__Dataset records__:
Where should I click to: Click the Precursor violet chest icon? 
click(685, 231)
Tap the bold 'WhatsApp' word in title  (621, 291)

---

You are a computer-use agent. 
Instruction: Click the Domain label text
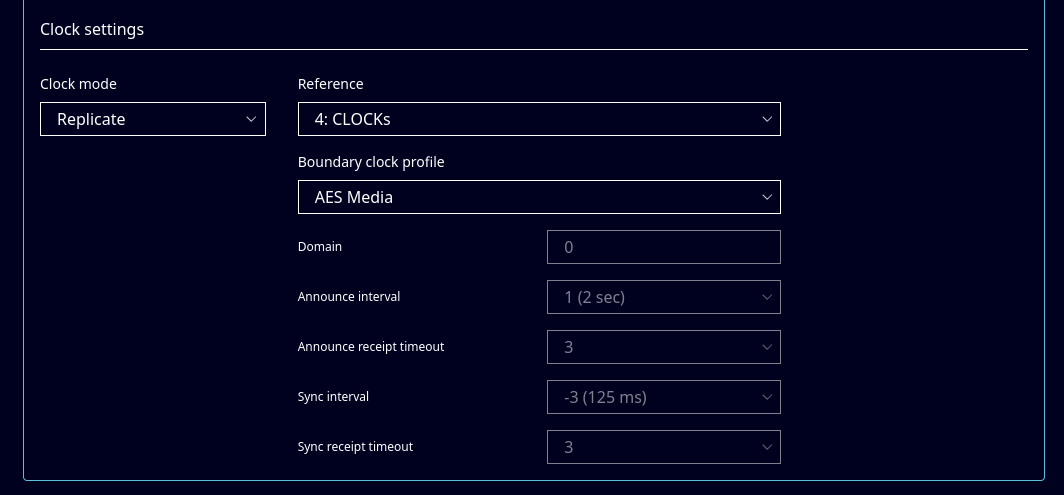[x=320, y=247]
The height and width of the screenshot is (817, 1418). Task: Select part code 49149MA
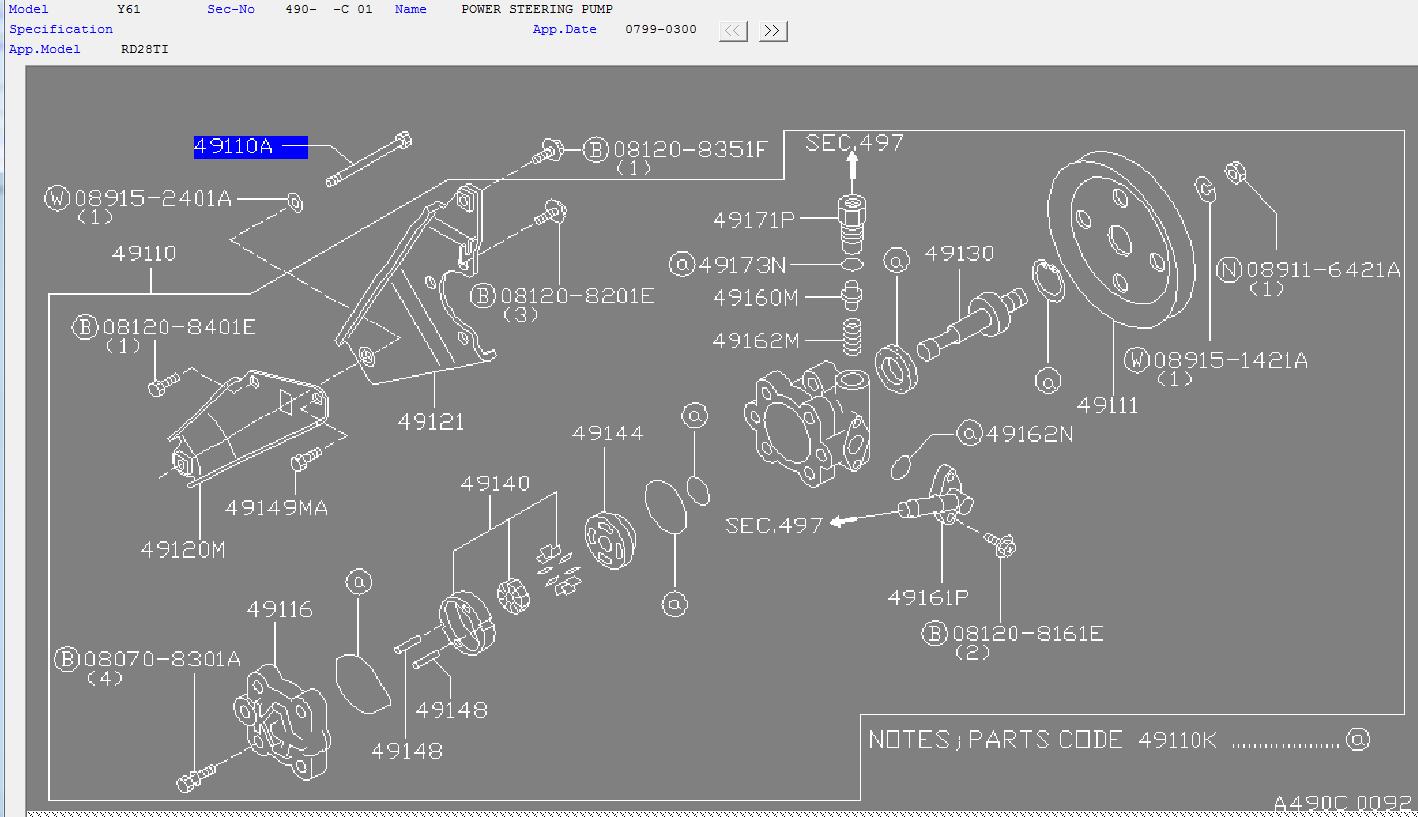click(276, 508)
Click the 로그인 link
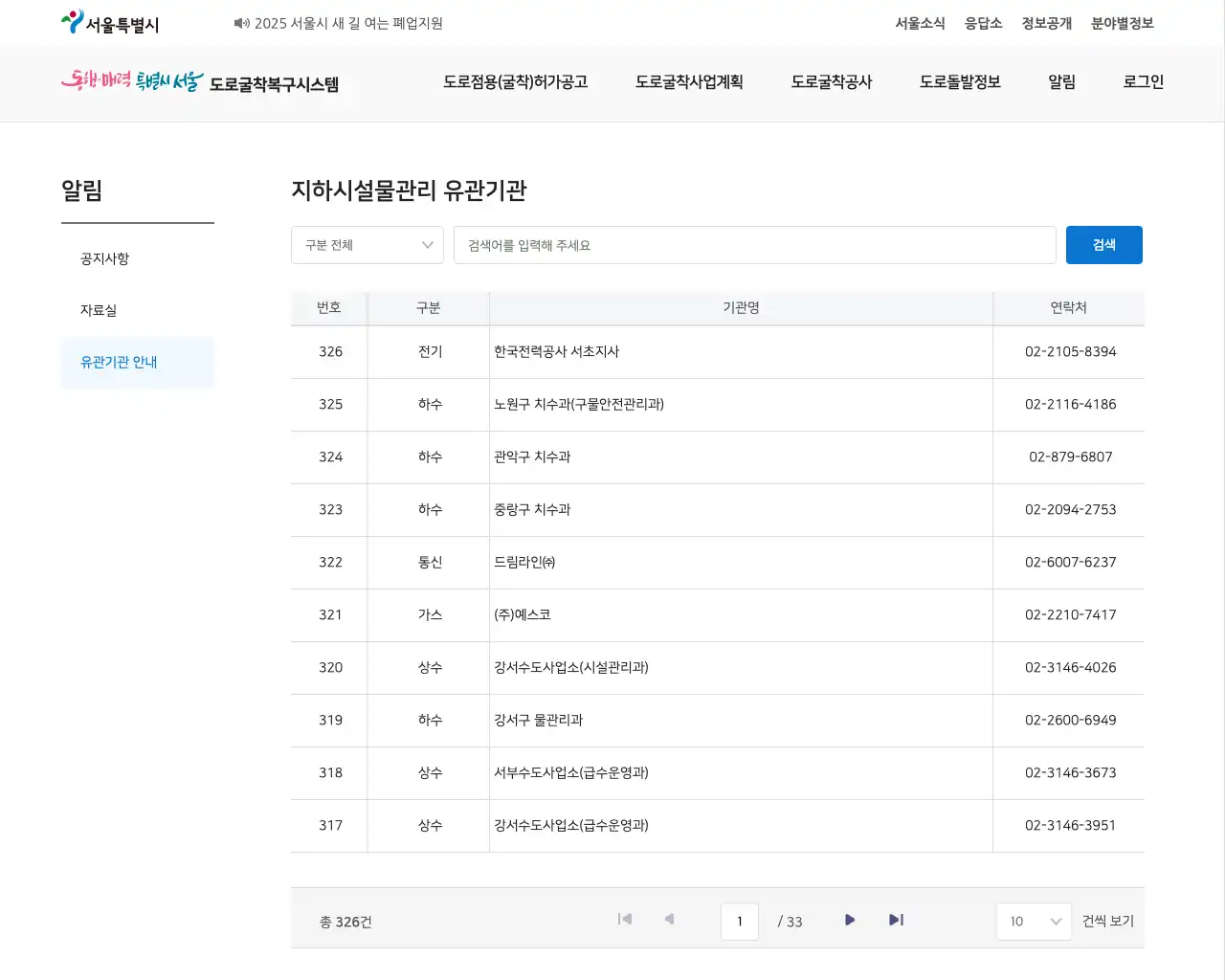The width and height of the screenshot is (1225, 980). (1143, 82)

__Required work__: Lay out the lines from the line with "The height and" to the line with "The width and" as a Markdown table with the columns Row and Line, where each row holds a row number and its line. Skip any blank lines and leave out the pictures.

__Exercise answer__:
| Row | Line |
|---|---|
| 1 | The height and width of the screenshot is (817, 1418). Task: Select part code 49149MA |
| 2 | click(276, 508) |
| 3 | Click the 로그인 link |
| 4 | The width and height of the screenshot is (1225, 980). (1143, 82) |